**EJERCICIOS**.
1. Según el relato del secuestro de octubre de 1976, ¿en qué automóvil se llevan a quien narra?
2. Escriba la continuación del relato del secuestro de octubre de 1976 a partir de la última oración.

**TEXTO**.
=====

VERONICA ROSSATO

25 de octubre de 2012

Octubre...

                                   Rivera y más allá

El Ford Falcon se desplazaba veloz por las calles de la ciudad dormida. Con los ojos vendados, apretujada entre dos hombres en el asiento posterior, sentía sobre mis costillas la presión de un arma, e intentaba dominar el miedo.
Aquella madrugada de octubre de 1976 me desperté al oír golpes en la puerta. Supe que venían a buscarme. Varios hombres con el rostro cubierto ingresaron en la casa y me empujaron a punta de pistola hasta el dormitorio.  En pocos minutos todo quedó revuelto, mil cosas desparramadas. Cartas y fotografías desaparecieron.
El operativo fue rápido. Cuando el emblemático Falcon verde se puso en marcha, mi madre y mis hermanas aún permanecían sentadas en los sillones del living, con la cabeza cubierta por las fundas de las almohadas, paralizadas por las amenazas de los paramilitares. Mi padre estaba de viaje y mis hermanos no habían regresado de alguna salida con sus amigos.
Noté que otro auto nos seguía y en un momento en que ambos se detuvieron, creí oír un disparo. “Mataron a alguien. Ahora me toca a mí”, pensé. Procuré imaginar el dolor que producirían las balas entrando en la carne. Comencé a respirar con dificultad.
- ¿Qué te pasa? ¿Te sentís mal?, preguntó mi custodio.
El orgullo me impidió admitir el pánico.
- El pelo sobre la cara no me deja respirar, respondí con dignidad fabricada.

=====

**DATOS EXTRAÍDOS**.
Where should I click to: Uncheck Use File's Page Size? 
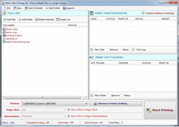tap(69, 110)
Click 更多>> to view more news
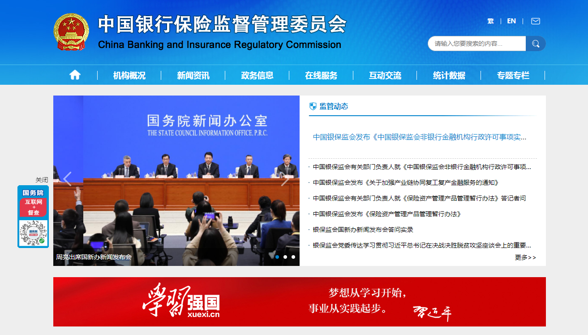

=====

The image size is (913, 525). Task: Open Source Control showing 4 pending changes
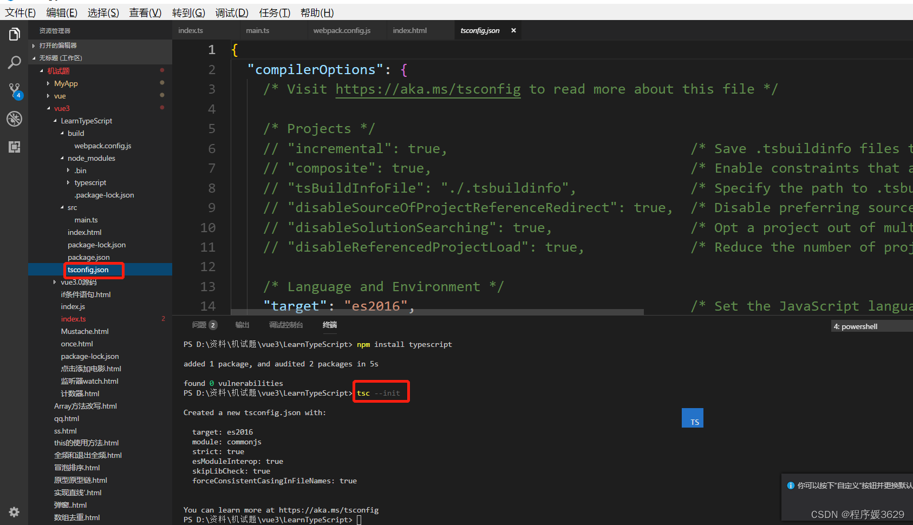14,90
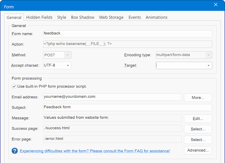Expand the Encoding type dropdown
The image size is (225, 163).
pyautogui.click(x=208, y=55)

=====

**SOLUCIONES**.
1. En un Ford Falcon verde.

2.
Desesperadamente buscaba reconocer el rumbo que tomamos al reanudar la marcha. Presté atención a los sonidos, a las curvas del camino. Si nos dirigíamos a La Perla, en el camino a Villa Carlos Paz, me esperaba la tortura segura y posiblemente la muerte.  A los pocos minutos respiré con alivio. No habíamos salido de la ciudad  y, según lo que alcanzaba a ver por debajo de la venda, circulábamos por calles arboladas. Supuse que estábamos en barrio San Vicente, eso significaba que tenía posibilidades de sobrevivir.
Poco después llegamos al Campo de la Rivera, destacamento de Gendarmería que funcionó como lugar de detención clandestina desde 1975, a cargo del III Cuerpo de Ejército. Allí, una vez ‘verificados los antecedentes’, los detenidos eran enviados a la cárcel o a La Perla. Algunos recuperaban la libertad.
Me encerraron en una celda diminuta. En los días que permanecí allí, mantuve mi mente ocupada practicando posturas de yoga y contando la respiración hasta que algún pensamiento irrumpía. Entonces recomenzaba, uno, dos, tres…. Me erguía en postura invertida, apoyada sobre la cabeza, con las manos entrelazadas en la nuca. Tenía los ojos vendados de modo que no podía ver a los gendarmes cuando los escuchaba abrir la ventanita de la puerta de metal para observarme. Me convertí en la curiosidad de los guardias del pequeño “campo de concentración” en el que cientos de hombres y mujeres, estudiantes y trabajadores, compartían bronca y dolor.
Pocos días después –cuando ya estaba en la cuadra con las otras mujeres- al atardecer se corrió la voz de que llegaban ‘los de Aeronáutica’. Quienes se habían levantado la venda con la complicidad de los gendarmes volvieron a colocársela sobre los ojos y todas permanecimos muy quietas, sentadas en los colchones mugrientos que compartíamos entre dos o tres. Sólo podíamos ver sus botas –“pueden aplastarme, como a una cucaracha”-, escuchar su voz y responder a sus preguntas. Se burlaban, nos insultaban. En una de estas visitas, un hombre que se hacía llamar Enrique mostró compasión y se ofreció para llevar noticias a mi familia. Escribí un mensaje en un pedacito de papel y una de mis hermanas envió una escueta respuesta. Así supieron en casa que seguía viva.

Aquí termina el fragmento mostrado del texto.